The presenter is the person to whom most of the questions will be directed, but not necessarily the person who is the best-prepared or the most appropriate to answer every question. Think about seating arrangements with regard to making transitions from one team member to another as smoothly as possible.

Customizing Your Approach: Two Examples
The better your research and the better you know the person or persons to whom you are presenting, the more effectively you can tailor your presentation. Take two recent presentations made to Fortune 500 companies that were as different as night and day.

The Boardroom Presentation. In one case, we presented to the director of real estate, the CFO, and the son of the president who was assigned to the real estate department. This was a boardroom presentation environment that called for pulling out all the stops. We clipped the corporate logo and included it in the electronic and print presentation materials, used regional maps obtained from the company's 10-K, and graphically indicated brokerage coverage over the map. Handout pieces augmenting the electronic presentation were used at strategic times during the meeting to break the electronic program and show work product that could not be reproduced in an electronic format. Knowing that the client wanted to see certain experience and work product allowed us to build hard copy examples that met the client's requirements.

In preparation, we called in advance and spoke with the head of office administration to determine the room situation, including the availability of pull-down screens. We chose to rent a high-powered projector so we did not have to dim the lights extensively. We also arranged to set up the equipment in advance.

The Office Presentation. In contrast, in a presentation to another Fortune 500 company, we knew from research that the corporate real estate manager was in a one-person office with administrative support. This manager handled the company's real estate around the world. The meeting was to be in his office at the corporate headquarters.

Since several hundred real estate facilities were handled from this one office, we had less knowledge of how the real estate director handled this task. This presentation included discussion and dialogue with a lot of open-ended questions to draw out information and understand the processes and systems that the director used in fulfilling his needs.

Then, from a folder of prepared color graphics, we selected those that demonstrated how our company could meet the manager's needs. Maps played an important part of that demonstration, as did charts and graphs on company size and geographical coverage.

This approach requires advance preparation of generic information on you or your company that answers questions on capability, experience, training, market coverage, and references.

The main presentation piece used in this latter presentation was a proposal prepared in advance, including the director's name, title, and company name, and showing our capabilities as a buyer's representative. Several outstanding software programs that allow for the easy customization of standard tenant representative or seller representative proposals are worth a hard look by commercial brokers. Some have built-in lease versus own and lease versus lease analysis capabilities.

The "Beauty Contest"
If you are responding to a corporation's RFP—sometimes called a beauty contest, where five to seven companies may be in competition—your response will be somewhat controlled and directed by the RFP. You literally will be answering questions in the format and sequence that the company requires.

But that does not mean that your presentation—whether written, electronic, or both—should not be customized to that company.
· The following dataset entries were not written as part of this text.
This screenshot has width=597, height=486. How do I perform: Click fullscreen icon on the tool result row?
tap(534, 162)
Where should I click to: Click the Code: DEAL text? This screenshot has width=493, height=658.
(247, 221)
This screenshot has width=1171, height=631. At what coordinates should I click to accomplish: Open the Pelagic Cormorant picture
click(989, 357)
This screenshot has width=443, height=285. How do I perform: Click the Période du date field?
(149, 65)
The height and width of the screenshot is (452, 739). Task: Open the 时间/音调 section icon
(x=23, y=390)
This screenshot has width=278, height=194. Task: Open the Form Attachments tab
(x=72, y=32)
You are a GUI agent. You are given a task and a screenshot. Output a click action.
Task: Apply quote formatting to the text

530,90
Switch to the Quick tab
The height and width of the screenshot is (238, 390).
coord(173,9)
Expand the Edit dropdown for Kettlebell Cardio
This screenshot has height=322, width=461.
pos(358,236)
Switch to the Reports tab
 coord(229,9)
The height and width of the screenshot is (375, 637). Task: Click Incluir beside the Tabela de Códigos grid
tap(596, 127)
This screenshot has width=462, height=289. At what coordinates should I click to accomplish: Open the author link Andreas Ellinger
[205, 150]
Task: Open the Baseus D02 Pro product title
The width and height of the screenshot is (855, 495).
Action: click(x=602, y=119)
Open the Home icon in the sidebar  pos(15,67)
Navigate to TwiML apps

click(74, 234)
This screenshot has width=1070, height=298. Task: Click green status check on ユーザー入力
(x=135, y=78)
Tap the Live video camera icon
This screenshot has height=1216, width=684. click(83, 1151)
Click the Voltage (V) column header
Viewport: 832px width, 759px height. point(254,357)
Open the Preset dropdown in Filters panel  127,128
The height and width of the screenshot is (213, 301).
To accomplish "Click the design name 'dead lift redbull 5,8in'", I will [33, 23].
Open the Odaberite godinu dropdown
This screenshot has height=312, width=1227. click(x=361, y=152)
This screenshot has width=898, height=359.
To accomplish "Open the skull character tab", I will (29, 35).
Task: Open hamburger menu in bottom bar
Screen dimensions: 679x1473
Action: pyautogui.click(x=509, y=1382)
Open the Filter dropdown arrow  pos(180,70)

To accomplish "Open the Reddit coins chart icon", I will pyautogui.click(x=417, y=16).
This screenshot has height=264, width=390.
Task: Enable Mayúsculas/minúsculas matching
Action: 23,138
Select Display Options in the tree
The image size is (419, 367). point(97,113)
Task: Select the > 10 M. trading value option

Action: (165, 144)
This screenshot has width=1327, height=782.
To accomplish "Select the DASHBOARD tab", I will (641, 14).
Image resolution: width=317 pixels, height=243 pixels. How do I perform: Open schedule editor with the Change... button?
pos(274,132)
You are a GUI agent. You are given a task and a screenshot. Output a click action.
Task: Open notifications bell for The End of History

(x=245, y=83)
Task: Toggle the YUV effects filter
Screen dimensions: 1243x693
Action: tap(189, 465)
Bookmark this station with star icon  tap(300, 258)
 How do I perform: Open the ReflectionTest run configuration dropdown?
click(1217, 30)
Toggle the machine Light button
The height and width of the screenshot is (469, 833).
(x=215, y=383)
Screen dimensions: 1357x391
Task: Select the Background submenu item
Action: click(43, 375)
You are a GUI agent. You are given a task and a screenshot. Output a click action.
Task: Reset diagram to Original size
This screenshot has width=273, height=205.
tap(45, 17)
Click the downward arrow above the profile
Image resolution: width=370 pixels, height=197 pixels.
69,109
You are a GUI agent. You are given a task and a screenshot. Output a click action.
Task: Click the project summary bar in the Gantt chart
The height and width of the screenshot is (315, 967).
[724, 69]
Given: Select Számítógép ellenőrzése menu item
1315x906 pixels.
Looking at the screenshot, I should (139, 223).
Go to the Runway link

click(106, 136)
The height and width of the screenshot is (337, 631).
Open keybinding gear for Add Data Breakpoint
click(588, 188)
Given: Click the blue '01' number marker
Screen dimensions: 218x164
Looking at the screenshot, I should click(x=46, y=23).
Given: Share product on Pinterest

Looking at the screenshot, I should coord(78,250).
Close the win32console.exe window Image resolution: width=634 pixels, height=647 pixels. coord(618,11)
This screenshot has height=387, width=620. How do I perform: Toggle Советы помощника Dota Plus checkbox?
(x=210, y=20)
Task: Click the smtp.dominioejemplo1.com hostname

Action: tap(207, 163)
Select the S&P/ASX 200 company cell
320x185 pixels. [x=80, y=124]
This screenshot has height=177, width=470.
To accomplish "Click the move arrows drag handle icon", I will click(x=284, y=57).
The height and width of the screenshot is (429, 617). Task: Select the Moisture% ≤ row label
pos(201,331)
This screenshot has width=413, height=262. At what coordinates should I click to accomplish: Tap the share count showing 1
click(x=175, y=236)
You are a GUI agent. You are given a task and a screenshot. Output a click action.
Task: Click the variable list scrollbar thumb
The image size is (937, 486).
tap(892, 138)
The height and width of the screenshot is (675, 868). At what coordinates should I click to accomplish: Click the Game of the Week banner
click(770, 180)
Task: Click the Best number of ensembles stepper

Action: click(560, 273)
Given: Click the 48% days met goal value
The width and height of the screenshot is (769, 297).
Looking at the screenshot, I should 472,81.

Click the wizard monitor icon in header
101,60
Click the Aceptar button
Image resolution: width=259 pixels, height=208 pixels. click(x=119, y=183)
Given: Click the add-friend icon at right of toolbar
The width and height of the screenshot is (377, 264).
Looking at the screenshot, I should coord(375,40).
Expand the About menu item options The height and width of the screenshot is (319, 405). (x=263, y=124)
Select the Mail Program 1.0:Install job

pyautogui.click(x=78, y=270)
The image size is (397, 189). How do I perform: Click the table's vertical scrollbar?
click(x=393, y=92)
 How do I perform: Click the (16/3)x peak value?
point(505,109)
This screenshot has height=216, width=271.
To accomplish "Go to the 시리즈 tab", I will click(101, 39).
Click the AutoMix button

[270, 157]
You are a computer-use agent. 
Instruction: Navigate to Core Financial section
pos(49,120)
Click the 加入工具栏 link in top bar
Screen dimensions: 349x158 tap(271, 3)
Generally, you have some time to prepare and respond, which gives you time to do your research and tailor your response to include logos or maps that demonstrate how you can handle the specific assignment.

Organization, preparation, and practice are as important to today's presentations as color charts and LCD screens. Thorough knowledge of your audience and advanced preparation are the needle and thread—the fundamentals that allow you to construct your presentation to fit clients' every size and sew up the deal.